**Exercise instructions:**
1. Decide whether each statement below agrees with the text on auto body shop search rankings. Answer yes or no for each, and quote the deciding words of the text.
(a) The text advises posting on your Google+ page at least once every 72 hours.
(b) The text says it is now easy to push national domains out of the top search spots.
(c) The text presents pay-per-click advertising as something that costs nothing.
2. Please write a continuation of the text on auto body shop search rankings, picking up after its final sentence.

**Document passage:**
Check it out for yourself – go to www.google.com, search the term “auto body” plus the name of your town and your two-letter state abbreviation. Be sure to look at your actual organic ranking, not the sponsored spots at the top or the Google+ map listings. If your ranking isn’t as strong as before, you’ve likely been struck by the Penguin. Replacing you in those top spots are probably the nationally recognized domains mentioned above. The big are eating the small. Even large, consolidator site pages are starting to rank better when they’re doing things right. Good news for them, not so good for independents.

What You Can Do
So what can be done about it? It has now become almost impossible to bump those national domains out of place. Unless Google makes a major algorithm shift in the future, you’re going to have to take different measures to be visible on page one. These include:

  • Claim your Google+ page. It’s a MUST. Verify your business and location with Google, then start posting on your Google+ page at least once every 72 hours. Promote it to customers, ask them to +1 you and give you positive reviews on Google. Google loves it when you use their stuff! Click here for a video with more information. Read the article, “How to Make a Google+ Page For Your Business,” in the November 2012 issue of BodyShop Business.
  • Participate in search engine marketing, also known as pay-per-click advertising. This will ensure you’ll be on page one. It costs some money to do it, but what is it costing you to not be on page one? Read the article, “Using SEO to Score Page One on Google,” in the February 2013 issue of BodyShop Business.
  • Claim your free business listings on consumer pages like Yellowbook, Dex, Yelp, CitySearch, Manta, Yahoo Local, etc. Be in control of your listings, post photos and make sure all your contact information is exactly the same on each and every one.

**The data:**
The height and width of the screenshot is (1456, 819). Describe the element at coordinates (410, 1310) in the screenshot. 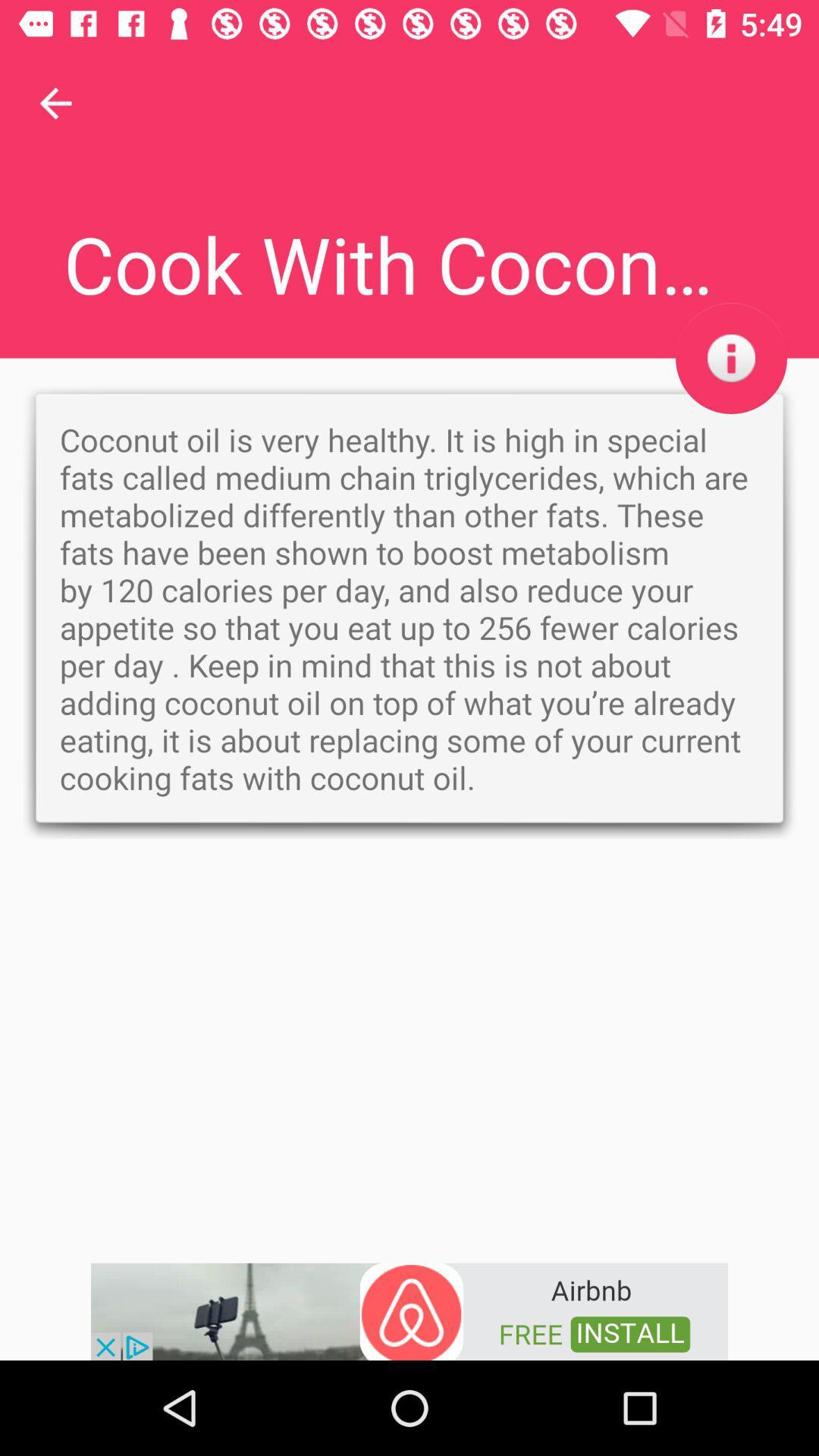

I see `advertisements` at that location.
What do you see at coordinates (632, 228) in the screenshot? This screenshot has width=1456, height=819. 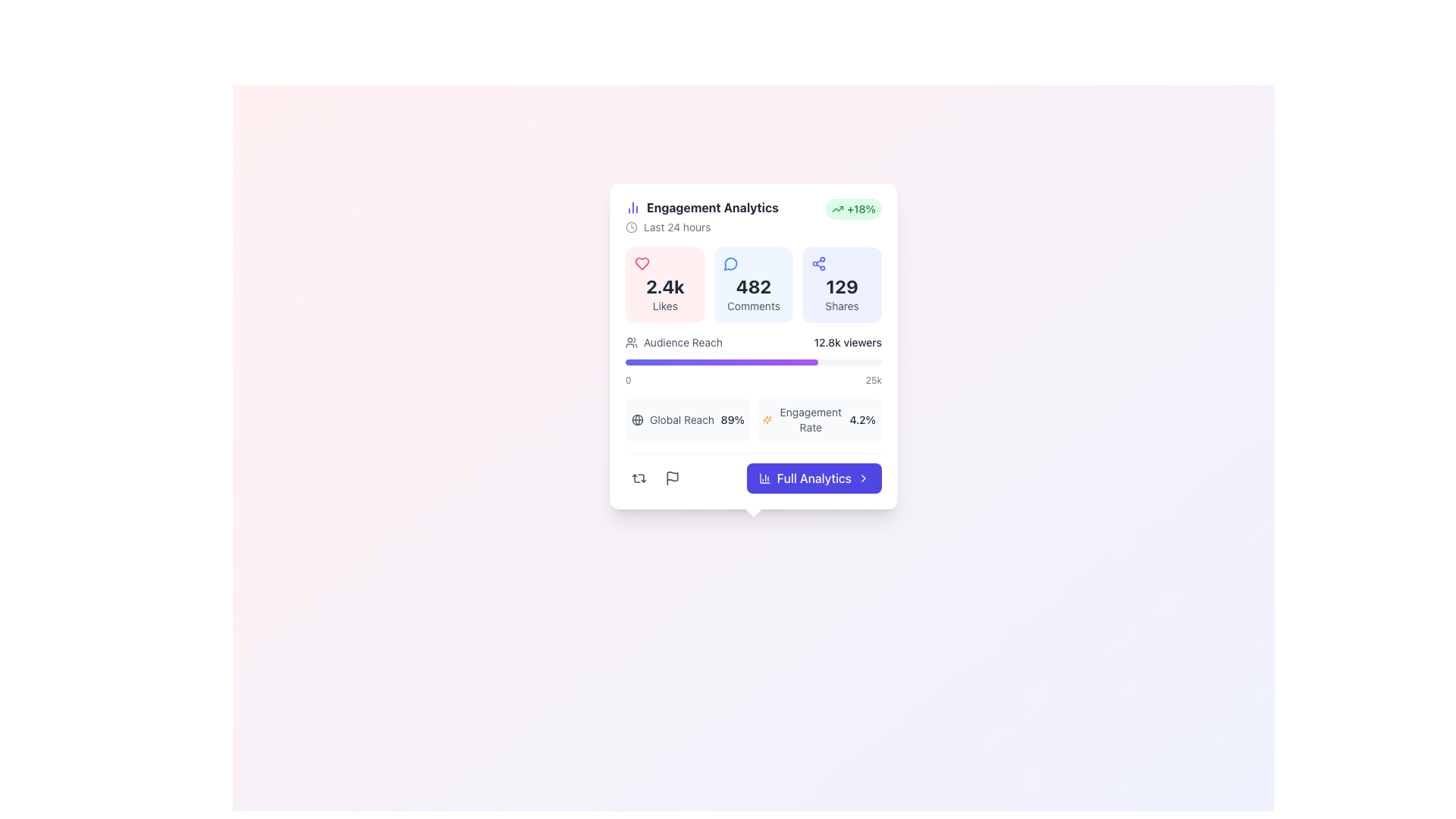 I see `the circular clock icon located to the left of the text 'Last 24 hours' within the 'Engagement Analytics' card` at bounding box center [632, 228].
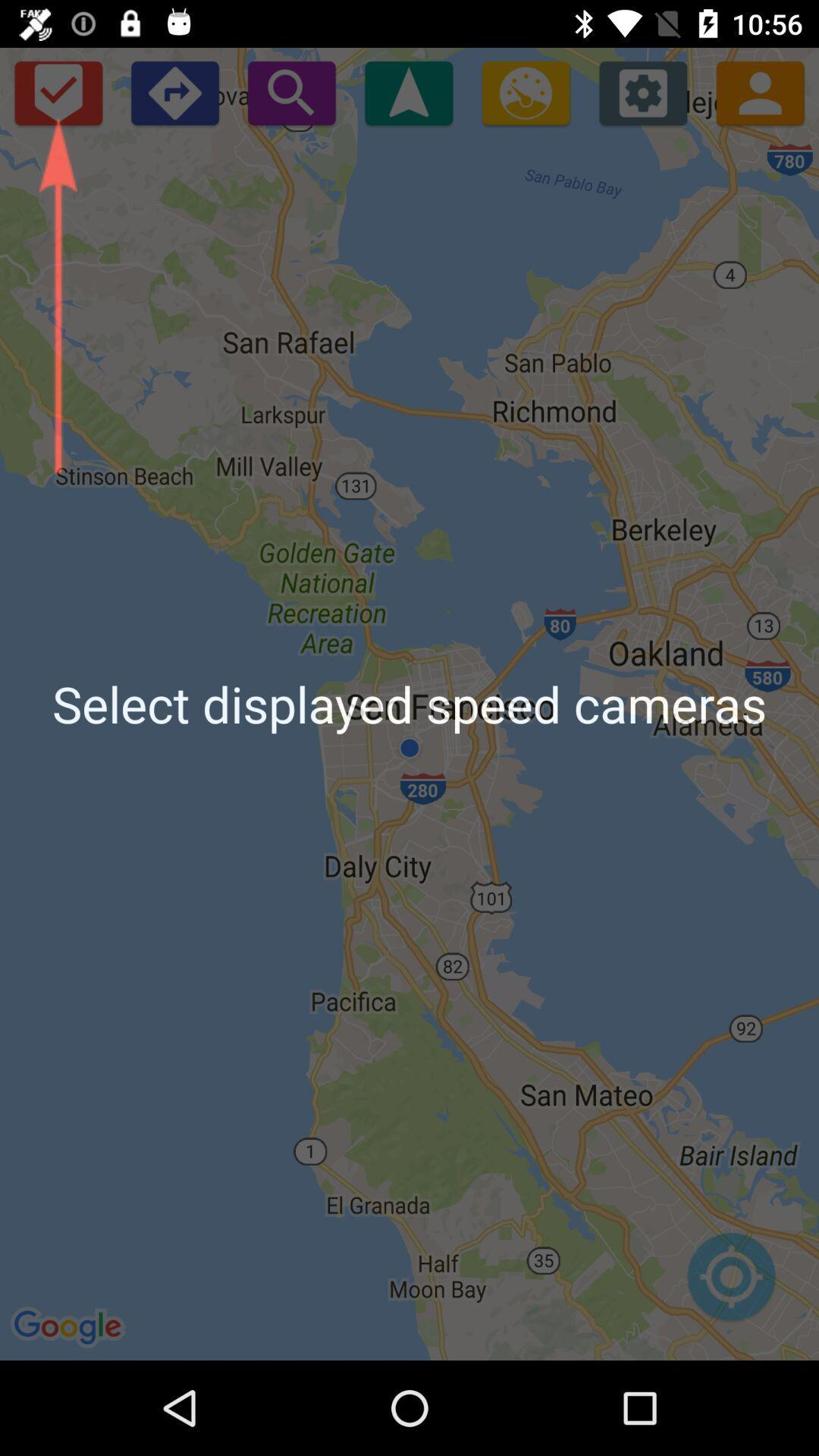 Image resolution: width=819 pixels, height=1456 pixels. Describe the element at coordinates (291, 92) in the screenshot. I see `search` at that location.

**Written answers:**
1.
(a) Yes: "start posting on your Google+ page at least once every 72 hours"
(b) No: "It has now become almost impossible to bump those national domains out of place."
(c) No: "It costs some money to do it"

2.
  • Consider becoming a sponsor on some consumer sites. It can be expensive, but sponsored listings show up first, plain and simple. It’s how the game is played. So think about your visibility, or lack thereof, when you weigh whether or not to become a sponsor.
  • Consider becoming a member of Angie’s List. Their strong website is really starting to show up in search rankings.
  • Become a member of the Better Business Bureau (BBB). Make sure your shop’s information on the BBB webpage is showing up correctly and consistently with all of your other listings.
  • Rock your participation in social media. Reach people this way with your brand and they will think of you first rather than searching for shops via other means.

Will this help move your own rankings higher? Not likely, certainly not with how Google is structured at the present time. Effective participation with Google+ can, however. Overall, taking control of your local consumer listings will ensure that your information is correct. People will hopefully find you that way. That’s not what you wanted to hear, most likely, but it is the reality of search in 2013.

Darn Penguins
Bet you never thought you would have to go to battle with a penguin, huh? They seem like such harmless creatures. But in this case, the penguin is taking a bite out of your business. So claim your business listings on consumer sites, consider advertising in them, claim your Google+ page and start using it. Most importantly, build relationships with vendors, 20 Groups, chambers of commerce and BBBs and get them all to link to you – and you to them. These “backlinks” are the best thing you can do on your own and will help you keep the little black and white creatures at bay.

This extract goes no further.